Fatores favorecedores: Histaminase e IgE
  • Idade: 30 e 50 anos.
  • Sexo feminino  – Bloqueador neuromuscular (alvejantes e cosméticos )
  • Ansiedade
  • Atopia ( asma infantil e rinite )
  • Alergia alimentar e medicamentosa.
  • Anestesias gerais repetidas.
  • ‘’Extrofia de bexiga e espinha bífida ‘’
  • Beta-bloqueadores e  bloqueadores h2
  • Tabaco ( hiper-reatividade brônquica)
  • Gravidez (Placenta é rica em  histaminases e IgE não atravessa placenta( feto sofre consequências das desordens hemodinâmicas e hipóxicas materna ) **Obs: IgG passa a placenta (reações as dextranas)
  • Prolapso de valva mitral – arritmias

 

 

MECANISMOS

Origem imunológica :

  • IgE (anafiláticas )
  • IgG e IgM  – ativando a via clássica do complemento ( anafilactóides )

 

Origem não imunológica:

  • Ativação da via alternativa do complemento
  • Histaminoliberação direta

 

**Obs: Não distinguíveis pelo quadro clínico

 

 

QUADRO CLÍNICO

Início em segundos ou até 30 minutos ou mais em contato por outras vias (látex 40 a 120 minutos )

 

**Obs: edema visível ( > 1mm) -generalizado em mucosas; subcutâneo e mucosas indica  perda de 1,5L pro extravascular e pode levar à queda brusca de pressão arterial (choque)

 

Substância Relativamente Seguras:

  • Etomidato, midalozam e cetamina
  • Opióides, exceto morfina e meperidina
  • Anestésicos locais amida – incidência rara ( conservantes ou antioxidantes geralmente)
  • Neurolépticos: inibem h-N-metil-transferase
  • O propofol normalmente não causa liberação histamínica, mas reações anafilactóides foram relatadas em pacientes com múltiplas alergias medicamentosas.

 

Antibióticos :

  • Penicilinas: Reações anafiláticas – 0,4 a 1,5: 10.000 exposições; Mortalidade – 0,4 a 1,5:1.1000.000;
  • Cefalosporinas : reação cruzada a penicilina em 20%
  • Sulfonamidas : reações anafilátivas graves
  • Vancomicina: Depressão miocárica direta e também pode haver histaminoliberação

 

Contrastes Radiológicos :

  • Incidência 5 a 8% quando administrados por via endovenosa.
  • Baixa incidência quando utilizados na via biliar.
  • Mortalidade: 2 a 6: 10.000

 

Alergia à Derivados de látex :

  • Incidência: 2,9 a 17%
  • Mediada por IgE – anafiláticas
  • Contato: cutâneo, mucoso ou inalatório
  • Clínica:  Alteração hemodinâmica e ou respiratória sem explicação
  • Fatores de risco: Profissionais da saúde, pessoas com múltiplas sondagens ou cirurgias repetidas.
  • 69% são atópicos e reação cruzada a frutas

 

 

TRATAMENTO

Profilaxia :

  • Paciente sem tratamento :  Difenidramina 50mg – 1h + Prednisona 50mg  8/8h
  • Com tratamento : acréscimo de efedrina 25mg VO 1h antes ou cimetidina 300mg VO 1h antes

Anti-H1:  Desloca a curva dose-resposta à histamina ( Difenidramina 50mg- 16/24h antes do procedimento )
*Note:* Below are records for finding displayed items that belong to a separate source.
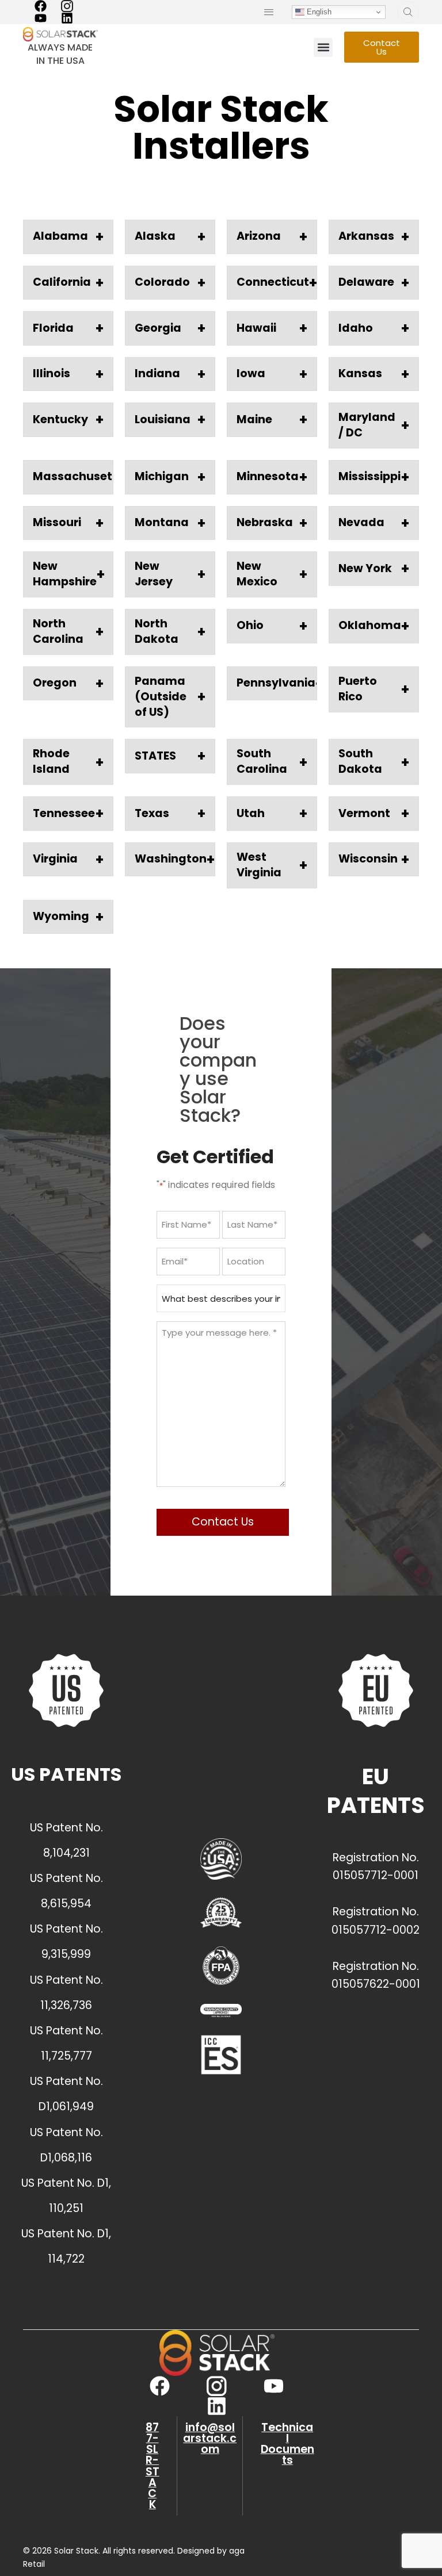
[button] (323, 47)
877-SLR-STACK (152, 2466)
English (318, 11)
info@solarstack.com (210, 2438)
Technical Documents (287, 2444)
Corticóides devem ser iniciados pelo menos 24h antes do procedimento

Tratamento Primário :

  • Suspensão imediata  da administração dos fármacos
  • Permeabilidade das vias aéreas : Fornecer 02 a 100%
  • Expansão Volêmica: 1 a 4L de cristalóides ( 10/15 min)
  • Posicionamento: Céfalo- declive ( trendelemburg)+ MMii elevados
  • Adrenalina : 0,2 a 0,5mg EV + bolus de 0,1 a 0,2 até  obtenção do efeito desejado
  • Salbutamol( spray)
  • Aminofilina: 5mg/kg
  • Lidocaína com adrenalina – na sonda de intubação

 

Tratamento secundário :

  • Corticóides: 500mg a 1g de metilprednisolona ou 500mg a 1g de hidrocortisona
  • Bicarbonato de sódio: Apenas em colapso persistente ou acidose metabólica
  • Dopamina, Noradrenalina, dobutamina, isoproterelol ( conforme indicação )
  • Controle: Durante 12h pelo menos

Reconhecer a ocorrência de uma reação anafilática em um paciente sedado é tarefa muitas vezes caracterizada como difícil e a sua suspeita sempre deve ser acompanhada de tratamento agressivo. Reposição volêmica vigorosa associada ao uso de epinefrina são os pilares do tratamento e essas medidas não devem ser postergadas. Apesar de raras, essas reações apresentam um alto índice de complicações. Assim, médicos endoscopistas devem estar preparados para instituir as condutas  iniciais e estabilizar o paciente até a chegada de ajuda no caso de anafilaxia.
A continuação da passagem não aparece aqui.